There are many passages in Kuhn's original text that are worth pulling out again. Here is one, on the gap between observation and scientific beliefs:
Observation and experience can and must drastically restrict the range of admissible scientific belief, else there would be no science. But they cannot alone determine a particular body of such belief. An apparently arbitrary element, compounded of personal and historical accident, is always a formative ingredient of the beliefs espoused by a given scientific community at a given time. (4)
Effective research scarcely begins before a scientific community thinks it has acquired firm answers to questions like the following: What are the fundamental entities of which the universe is composed? How do these interact with each other and with the senses? What questions may legitimately be asked about such entities and what techniques employed in seeking solutions? (4)
These passages make it clear that Kuhn does in fact think that a scientific community possesses a set of unifying but contestable  beliefs -- what many of us now mean by a paradigm. And this seems more pervasive and comprehensive than Hacking's analysis would seem to allow.

I first read Kuhn as an undergraduate in 1969 or 1970, and I confess that my own understanding of his meaning concerning scientific knowledge and reasoning gravitated towards the more anti-objectivist reading that Hacking rejects. I understood paradigms as sets of semi-articulated assumptions about science, the world, and the instruments that hung together as a community-dependent worldview; a worldview that could not be directly empirically evaluated. And I understood incommensurablity to mean that scientists within these mental frameworks arrived at empirical judgments and theories that could not be strictly compared across communities, because their underlying conceptual structures were systematically different.
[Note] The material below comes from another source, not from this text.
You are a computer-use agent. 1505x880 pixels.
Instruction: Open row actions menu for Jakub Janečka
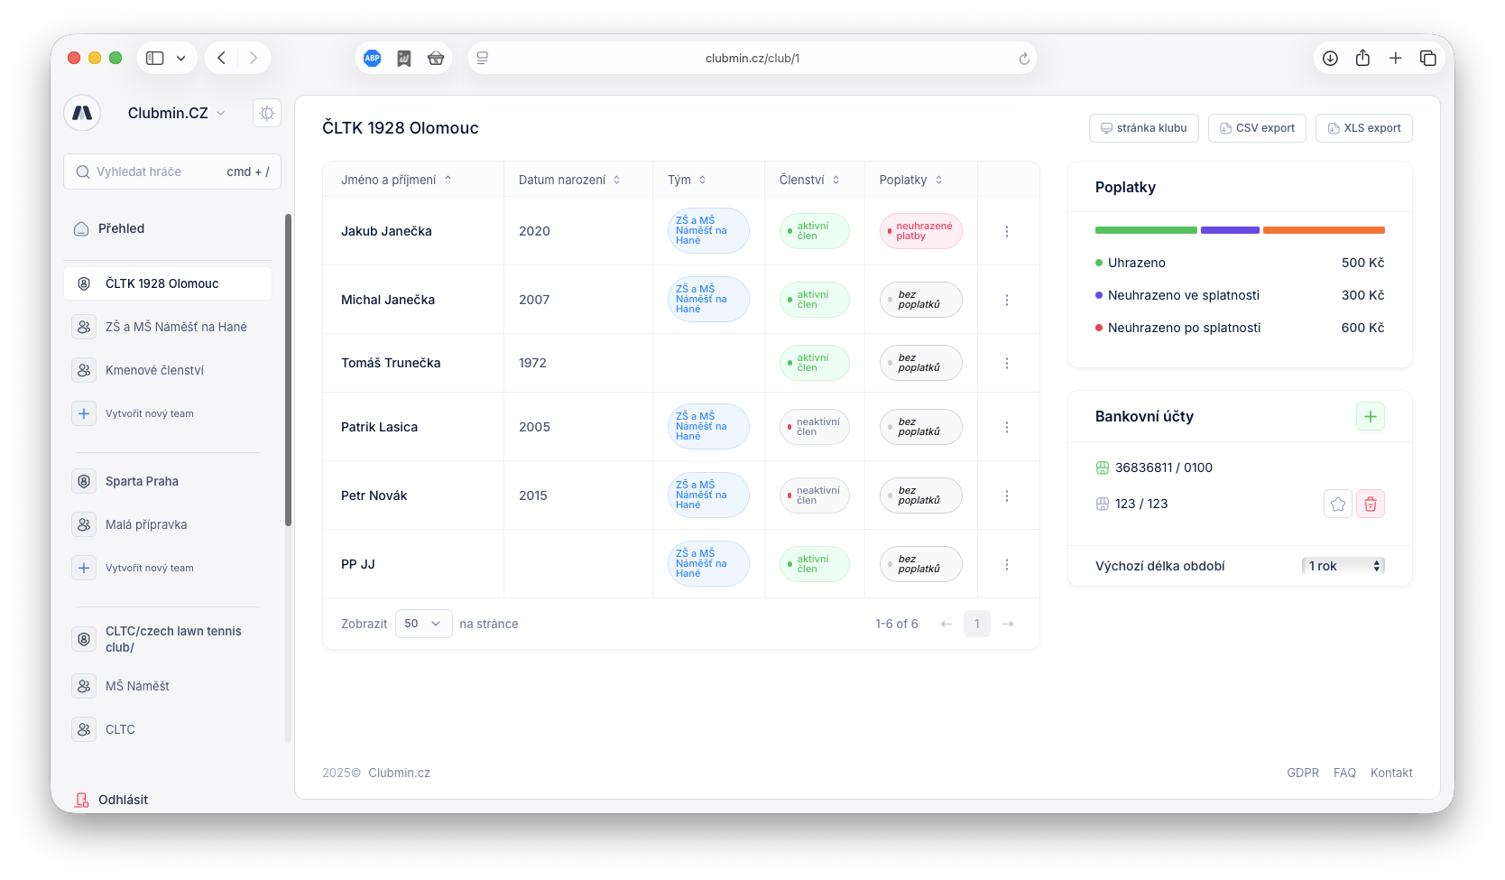pos(1006,231)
I had read Quine on the indeterminacy of translation at roughly the same time, and I understood incommensurablity in analogy with indeterminacy across language communities. (Kuhn's preface to the book makes it clear that he too had read Quine, though in the 1950s and therefore prior to the publication of Word and Object (1960); kl 550.)

I also understood Kuhn to hold that standards of scientific reasoning were likewise dependent on the mental frameworks of the research communities -- with the result that some disagreements among physicists or biologists could not be resolved on the basis of standards of scientific reasoning or method. There was no "paradigm-independent" scientific method, no community-neutral standard of rational preferability.

It may be that Hacking is right, and that Kuhn never intended to support these radical claims about the limits of scientific rationality. But whether he did or not, the position is an intelligible one, and thinkers as diverse as Althusser and Feyerabend have advocated it. Frederick Jameson's title, The Prison-House of Language: A Critical Account of Structuralism and Russian Formalism, picturesquely captures the core idea.

Structure of Scientific Revolutions richly rewards a rereading fifty years after its original publication. And as is true of so many deeply original works, we are likely to find different things most striking today than we did on first reading decades ago.